◆ Problem to work on ◆
Copy word for word the rows below, starting with the line that contains "You are a computer-use" and going on through the end of the records, both ends included. Leave the pictures out of your copy.

◆ Data records ◆
· · · · ·

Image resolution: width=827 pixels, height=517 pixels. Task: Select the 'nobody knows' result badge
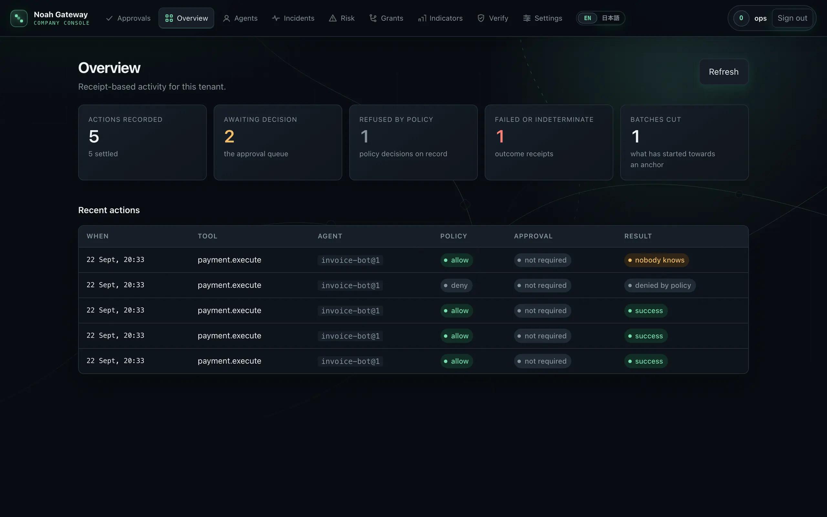[656, 260]
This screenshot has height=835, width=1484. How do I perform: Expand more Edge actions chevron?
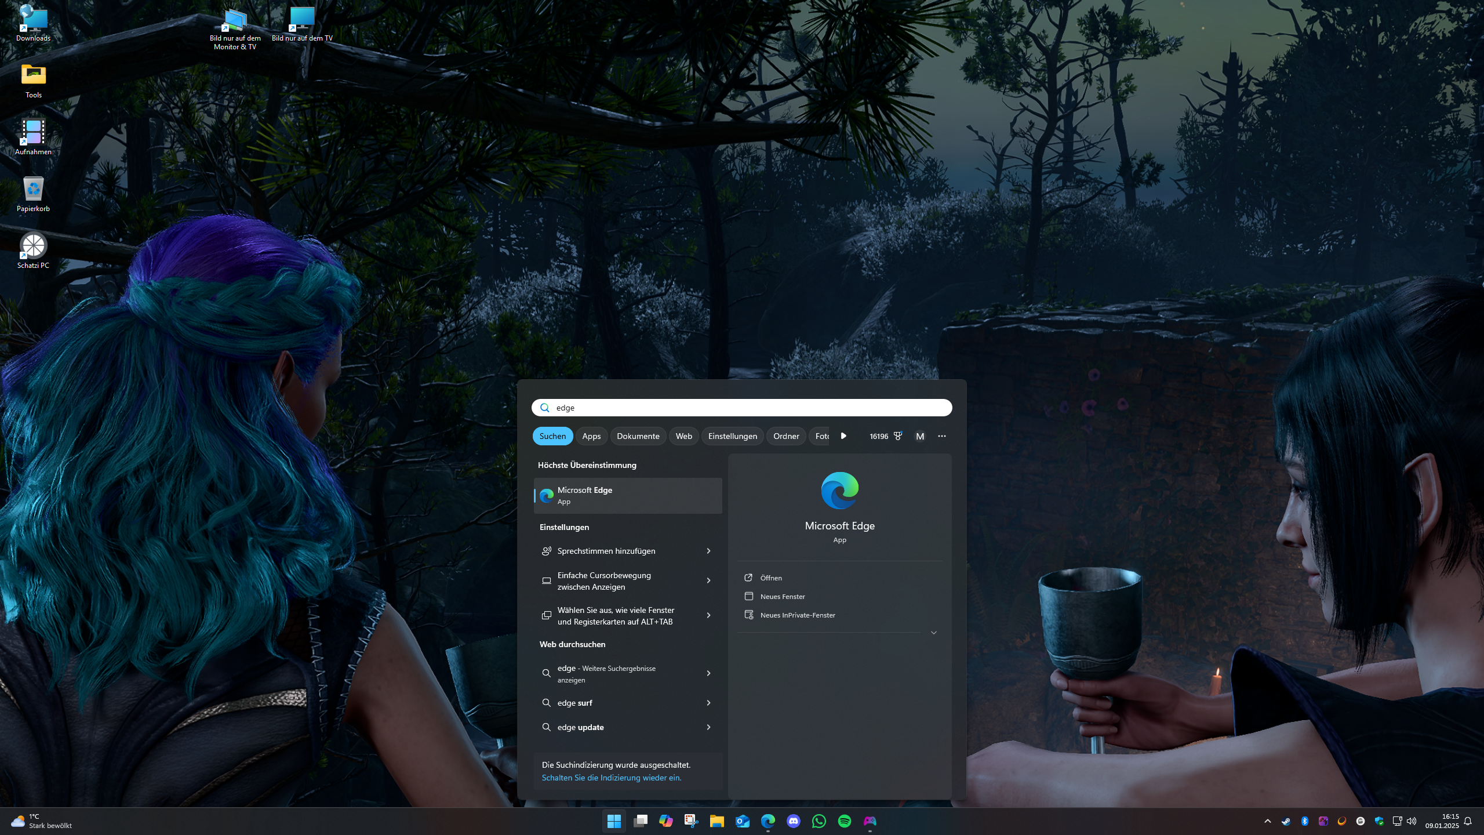[933, 633]

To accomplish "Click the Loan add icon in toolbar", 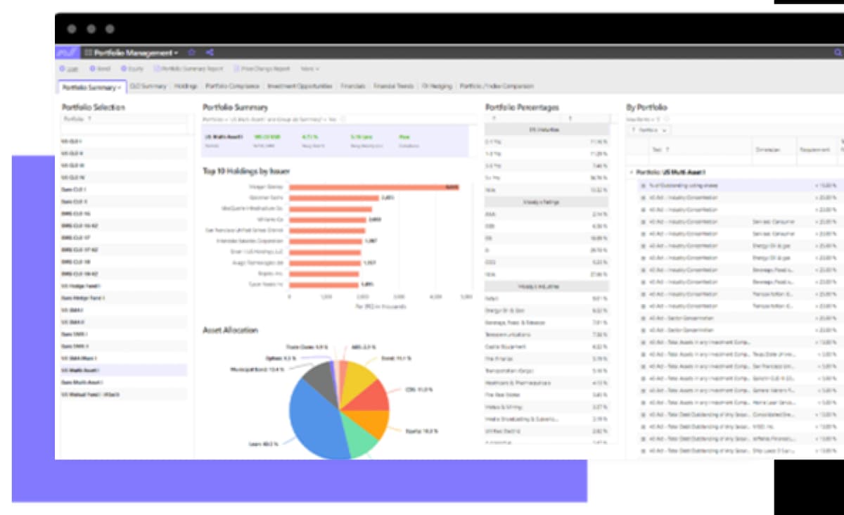I will pos(63,69).
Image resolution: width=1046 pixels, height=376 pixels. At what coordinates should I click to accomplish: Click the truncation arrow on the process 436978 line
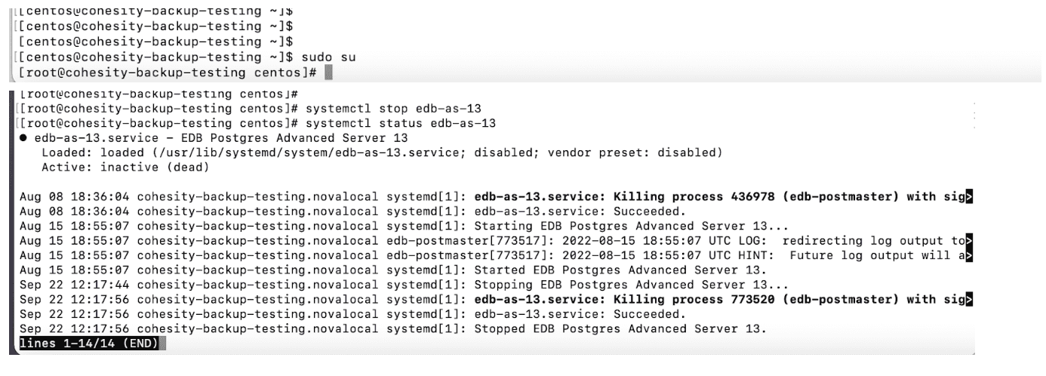coord(969,198)
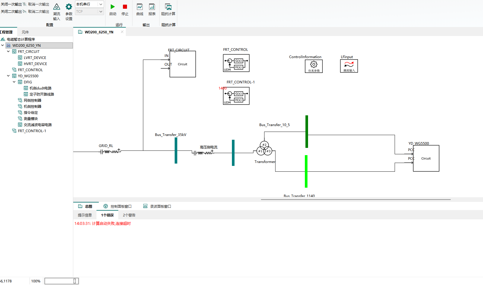Image resolution: width=483 pixels, height=285 pixels.
Task: Select the ControlInformation simulation parameter block
Action: point(314,66)
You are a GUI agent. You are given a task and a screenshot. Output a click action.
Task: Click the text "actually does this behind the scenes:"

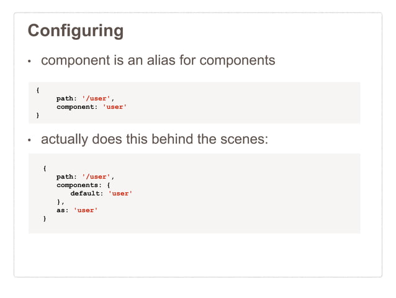coord(155,139)
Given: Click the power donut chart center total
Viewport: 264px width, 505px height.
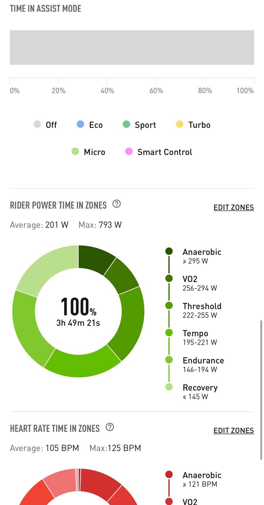Looking at the screenshot, I should (x=78, y=311).
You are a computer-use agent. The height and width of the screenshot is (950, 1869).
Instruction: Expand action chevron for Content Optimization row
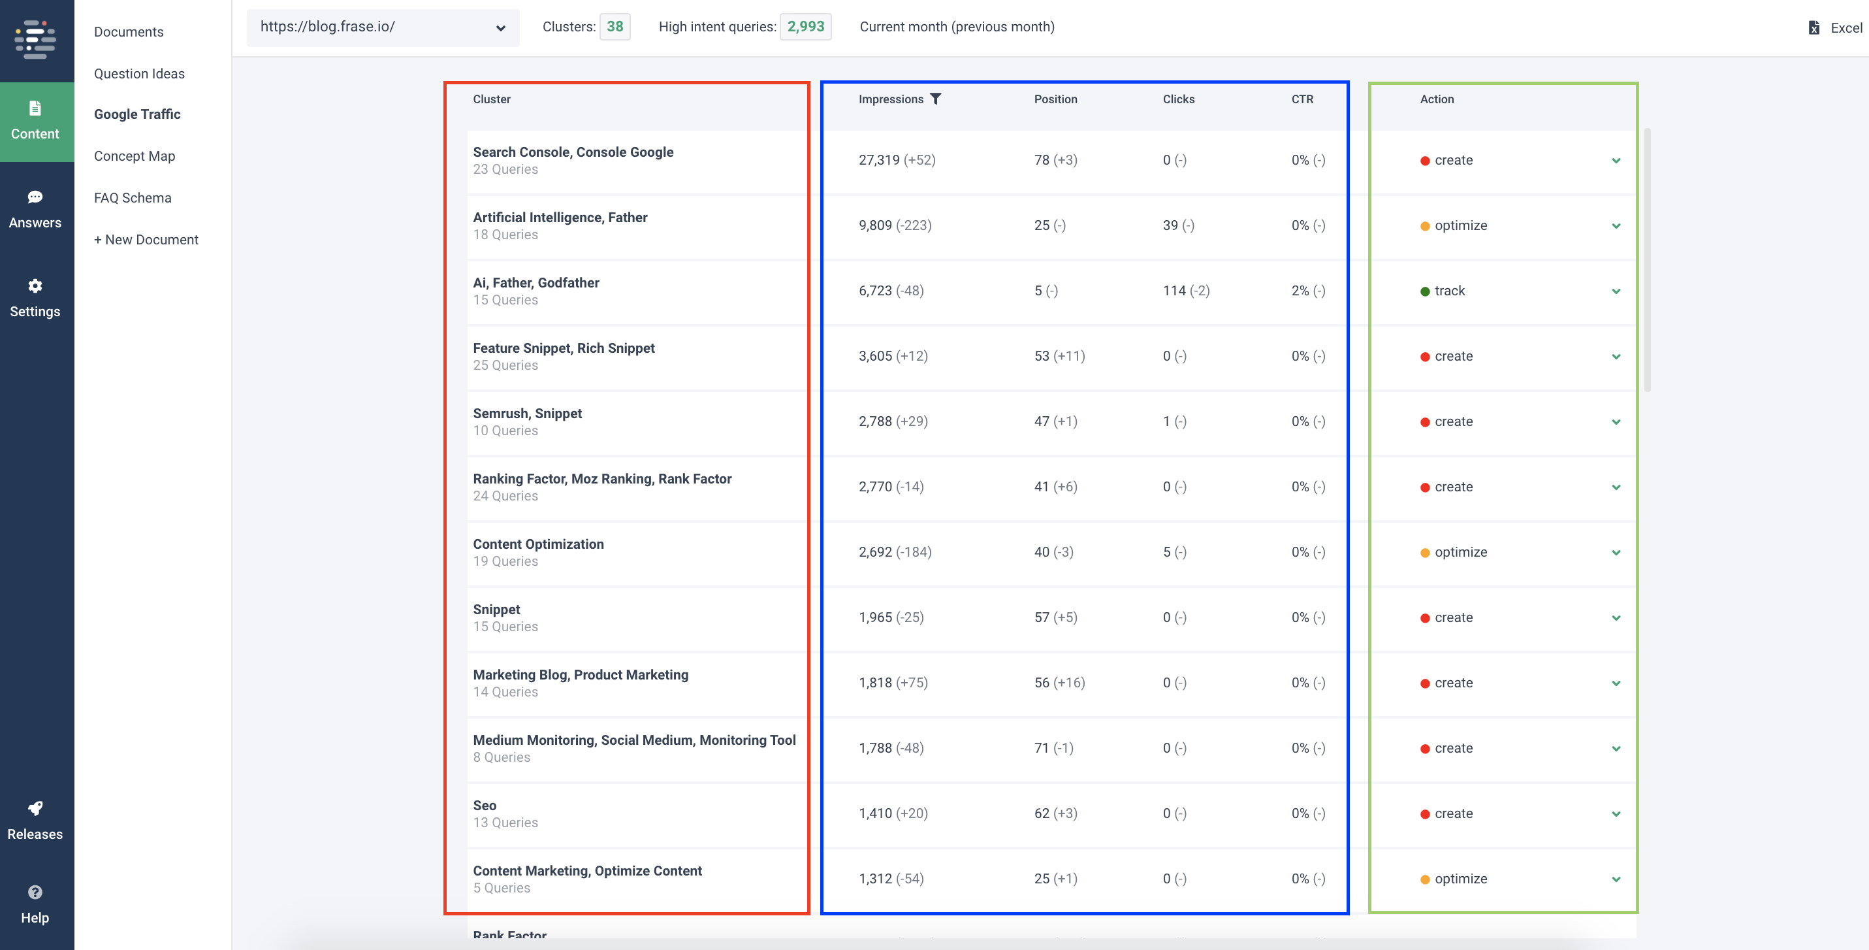[x=1616, y=552]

· · · · ·

◆ Finished task ◆
You are a computer-use agent. The height and width of the screenshot is (950, 1869).
Instruction: Expand action chevron for Content Optimization row
[x=1616, y=552]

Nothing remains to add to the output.